Mahfud, yang saat ini juga menjabat sebagai Ketua Dewan Gelar, Tanda Jasa, dan Tanda Kehormatan, meyakini riwayat hidup, catatan, dan reputasi H.B. Jassin cukup jadi alasan ia pantas menyandang gelar itu.
Walaupun demikian, ada prosedur yang harus ditempuh sebelum seseorang ditetapkan sebagai pahlawan nasional.
Tahapan yang harus dilewati itu, salah satunya adalah penyelenggaraan seminar membahas tokoh yang hendak dicalonkan sebagai pahlawan nasional.
Tidak hanya itu, tokoh itu harus juga diusulkan oleh pihak lain.
“Selanjutnya, Kementerian Sosial akan mengolah siapa yang layak baru (nama yang diusulkan) masuk ke Dewan Gelar,” terang Mahfud sebagaimana dikutip dari siaran tertulisnya.
Dalam seminar bertajuk “H.B. Jassin Pahlawan Peradaban Indonesia”, Mahfud menyebut tokoh sastra itu berperan membangun sastra Indonesia terutama pada masa perjuangan kemerdekaan. Itu terlihat dari karyanya menerjemahkan “Max Havelaar” karangan Eduard Douwes Dekker, yang nama penanya Multatuli.
H.B. Jassin menerjemahkan karya sastra itu ke dalam Bahasa Indonesia.
“Karya itu menjadi salah satu sumber yang membangkitkan perlawanan terhadap ketidakadilan dan ketimpangan pada masa penjajahan Belanda,” terang Menkopolhukam.
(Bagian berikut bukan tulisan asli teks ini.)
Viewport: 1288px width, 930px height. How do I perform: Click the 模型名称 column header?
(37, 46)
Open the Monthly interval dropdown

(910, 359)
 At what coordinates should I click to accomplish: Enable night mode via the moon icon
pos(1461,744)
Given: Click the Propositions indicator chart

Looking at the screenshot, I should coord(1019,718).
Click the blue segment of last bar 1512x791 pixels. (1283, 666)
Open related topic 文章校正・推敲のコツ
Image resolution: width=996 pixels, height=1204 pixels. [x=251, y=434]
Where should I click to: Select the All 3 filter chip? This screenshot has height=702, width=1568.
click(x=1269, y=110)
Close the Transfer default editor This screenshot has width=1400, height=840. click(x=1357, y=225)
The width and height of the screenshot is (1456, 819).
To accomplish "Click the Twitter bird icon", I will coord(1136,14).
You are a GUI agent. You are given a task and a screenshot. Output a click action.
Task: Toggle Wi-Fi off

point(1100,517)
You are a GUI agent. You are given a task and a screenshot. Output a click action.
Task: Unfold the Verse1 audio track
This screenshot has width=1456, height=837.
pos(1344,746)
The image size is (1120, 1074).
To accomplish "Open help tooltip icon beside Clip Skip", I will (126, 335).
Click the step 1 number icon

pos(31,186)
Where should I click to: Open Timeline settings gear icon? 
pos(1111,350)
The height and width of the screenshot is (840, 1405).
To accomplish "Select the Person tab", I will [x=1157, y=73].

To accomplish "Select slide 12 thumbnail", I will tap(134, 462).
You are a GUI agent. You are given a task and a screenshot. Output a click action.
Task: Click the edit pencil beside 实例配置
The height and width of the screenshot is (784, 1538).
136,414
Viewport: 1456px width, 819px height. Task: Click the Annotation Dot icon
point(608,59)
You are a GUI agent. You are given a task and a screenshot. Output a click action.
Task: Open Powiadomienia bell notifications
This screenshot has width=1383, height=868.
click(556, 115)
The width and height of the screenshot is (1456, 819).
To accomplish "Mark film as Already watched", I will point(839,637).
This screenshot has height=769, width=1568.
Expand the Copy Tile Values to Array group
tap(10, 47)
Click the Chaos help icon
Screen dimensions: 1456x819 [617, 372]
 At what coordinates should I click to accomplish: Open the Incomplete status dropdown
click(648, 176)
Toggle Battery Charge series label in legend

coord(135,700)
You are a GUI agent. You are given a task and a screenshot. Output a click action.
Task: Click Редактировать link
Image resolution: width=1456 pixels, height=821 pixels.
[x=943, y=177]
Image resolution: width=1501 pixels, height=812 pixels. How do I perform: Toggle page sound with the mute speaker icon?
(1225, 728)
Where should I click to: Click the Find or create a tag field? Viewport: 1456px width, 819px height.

Ia juga meyakini karya-karya H.B. Jassin telah membentuk substansi pendidikan bahasa dan sastra di Indonesia.
Mahfud menyampaikan pendidikan bahasa bukan sekadar mengajarkan berbahasa dengan baik dan benar, melainkan juga berbahasa yang indah dan sesuai dengan rasa ke-Indonesia-an.
Tidak hanya bidang sastra, H.B. Jassin juga turut aktif menjadi editor beberapa penerbit buku dan majalah sastra Indonesia.
Menurut Mahfud, H.B. Jassin telah mengembangkan kritik sastra yang bersifat edukatif dan apresiatif. Ia menambahkan kritik-kritik sastra yang disampaikan oleh H.B. Jassin mengedepankan kepekaan dan perasaan daripada teori ilmiah sastra.